Через шесть-семь лет выяснилось, что Мишо был, увы, печальным пророком. Когда же в 1943–1944 гг. увидели свет его «Песнь в лабиринте» и другие близкие к ней стихотворения в прозе, пронизанные апокалипсической жутью (они были собраны в книге «Испытания, заклинания», 1945), сам ход истории чудовищно позаботился высветить ранее загадочную и тайную природу нечисти из тягостных видений Мишо. И в «бортжурнале души», который он вел, легко опознали уже не кошмары одиночки, угнетенного собственными бедами, а гримасы самой жизни – бреда, вдруг обернувшегося для слишком многих каждодневным бытом.
Да, зеркало, имевшееся у Мишо, было особенно чутким ко всем изломам и пугающим безднам, но пенять приходилось все-таки не на Мишо. С мучительной усмешкой озаглавил он евангельским «Се – человек» свою быль о личности во времена «ночи и тумана», задав ленной и исковерканной грузом унижений, принуждений и уродливых соблазнов, с лихвой отпущенных ей веком.
Я видел вывеску:
«Здесь ломают человеков». Здесь их ломают, там увенчивают, и всюду они – в услужении.

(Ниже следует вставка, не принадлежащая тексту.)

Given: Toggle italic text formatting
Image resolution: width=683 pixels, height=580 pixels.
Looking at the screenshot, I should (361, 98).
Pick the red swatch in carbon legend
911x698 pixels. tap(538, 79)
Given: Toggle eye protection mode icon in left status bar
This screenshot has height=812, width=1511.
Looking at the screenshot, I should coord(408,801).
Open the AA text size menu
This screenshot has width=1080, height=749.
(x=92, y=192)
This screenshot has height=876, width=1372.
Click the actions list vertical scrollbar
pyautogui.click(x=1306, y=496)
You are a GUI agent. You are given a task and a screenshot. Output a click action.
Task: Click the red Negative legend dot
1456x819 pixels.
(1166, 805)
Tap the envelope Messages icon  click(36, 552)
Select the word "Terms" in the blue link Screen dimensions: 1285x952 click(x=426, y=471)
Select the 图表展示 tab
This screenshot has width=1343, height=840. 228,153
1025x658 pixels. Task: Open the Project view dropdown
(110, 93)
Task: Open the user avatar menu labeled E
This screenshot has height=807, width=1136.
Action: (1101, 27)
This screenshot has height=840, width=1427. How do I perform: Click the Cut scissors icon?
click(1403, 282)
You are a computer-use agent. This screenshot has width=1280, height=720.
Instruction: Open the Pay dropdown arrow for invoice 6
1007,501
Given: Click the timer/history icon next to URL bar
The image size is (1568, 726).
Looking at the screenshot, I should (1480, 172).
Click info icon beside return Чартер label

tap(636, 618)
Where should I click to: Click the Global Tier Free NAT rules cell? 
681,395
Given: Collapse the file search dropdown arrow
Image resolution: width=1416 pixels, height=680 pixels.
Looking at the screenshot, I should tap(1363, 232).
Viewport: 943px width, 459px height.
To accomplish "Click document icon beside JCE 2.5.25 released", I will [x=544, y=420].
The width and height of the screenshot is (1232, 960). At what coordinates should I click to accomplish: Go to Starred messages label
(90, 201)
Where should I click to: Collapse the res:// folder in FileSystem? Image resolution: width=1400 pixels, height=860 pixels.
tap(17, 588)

Истоптанные, как дорога, они – в услужении. Я не видел человека, сосредоточенно размышляющего о своей восхитительной природе. Но я видел человека, сосредоточенного, как крокодил, который своими ледяными глазами следит за приближающейся добычей; он и в самом деле поджидал ее, покровительственно взяв на мушку длинного ружья… Война! Человек – по-прежнему он – всего лишь единица в колонках цифр и вычислений. Упершись головой в свод своей взрослой безысходной жизни, он хочет получить чуточку воздуха, чуточку вольной игры, чтобы стряхнуть с себя скованность, он хочет высвободиться, но еще дальше загоняет себя в угол[94]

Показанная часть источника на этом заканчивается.